- **What is required**
Please restate the lines shown below exactly, every one of them.

- **Recorded data**
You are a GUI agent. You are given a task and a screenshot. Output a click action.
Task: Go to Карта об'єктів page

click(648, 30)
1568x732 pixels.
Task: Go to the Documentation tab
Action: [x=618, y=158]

- **Exercise solution**
You are a GUI agent. You are given a task and a screenshot. Output a click action.
Task: Go to Карта об'єктів page

click(648, 30)
1568x732 pixels.
Task: Go to the Documentation tab
Action: [x=618, y=158]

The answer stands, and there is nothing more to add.